> **WORK INSTRUCTIONS**: Reproduce the passage on AI agent safety word for word, everything from "When to use: Single-agent" down to "every tool evaluation.".

> **PROVIDED TEXT**:

========================================

How does Authensor compare to Galileo Agent Control or NeMo Guardrails?

Authensor is the only open-source framework that provides all four pillars: tool permissions, approval workflows, cryptographic audit trails, and content safety scanning. Galileo Agent Control (Apache 2.0) provides evaluation but lacks approval workflows and receipts. NeMo Guardrails focuses on conversational safety but not tool authorization. AWS AgentCore uses Cedar policies but is AWS-locked. Authensor is cloud-agnostic, self-hostable, and MIT licensed with 924+ tests.

What AI agent frameworks does Authensor integrate with?

Authensor has official adapters for LangChain/LangGraph, OpenAI Agents SDK, Vercel AI SDK, Claude Agent SDK, and CrewAI. It also integrates with Claude Code via hooks and any MCP server via the MCP Gateway. TypeScript and Python SDKs support any custom agent framework.

AI agent safety architecture patterns

There is no single correct architecture for AI agent safety. The right pattern depends on your deployment model, number of agents, compliance requirements, and operational maturity. This guide covers the most common patterns.

Pattern 1: Embedded guard

The safety layer runs in the same process as the agent. Every tool call passes through the guard function before execution.

[Agent Process]
  Agent Logic → Guard → Tool Execution
                 ↓
              Receipts (in-memory or external)

When to use: Single-agent systems, local development, edge deployments where network calls are undesirable.

Advantages: No network latency. No additional infrastructure. Simple to deploy.

Disadvantages: No centralized policy management. Each agent instance manages its own state.

Pattern 2: Sidecar proxy

The safety layer runs as a separate process alongside the agent. The agent calls the sidecar for every tool evaluation.

[Agent Process] → HTTP → [Sidecar Process]
                           Guard + Aegis + Sentinel
                           ↓
                        Receipts → Database

When to use: Containerized deployments where you want to separate safety from agent logic. Multiple agents on the same host.

========================================

> **PROVIDED MATERIAL**:

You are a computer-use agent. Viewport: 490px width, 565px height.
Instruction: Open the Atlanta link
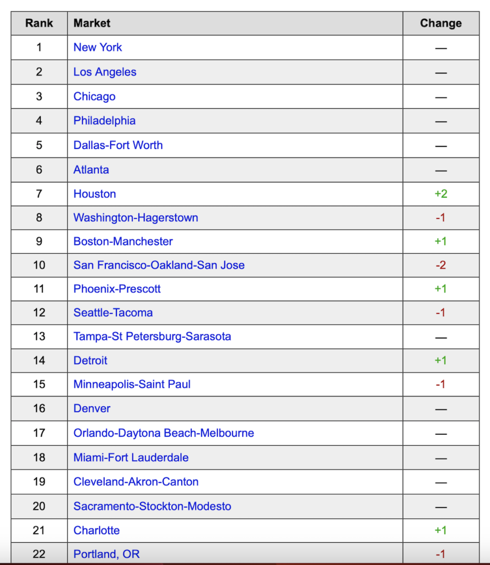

========================================

> **ANSWER SECTION**:
When to use: Single-agent systems, local development, edge deployments where network calls are undesirable.

Advantages: No network latency. No additional infrastructure. Simple to deploy.

Disadvantages: No centralized policy management. Each agent instance manages its own state.

Pattern 2: Sidecar proxy

The safety layer runs as a separate process alongside the agent. The agent calls the sidecar for every tool evaluation.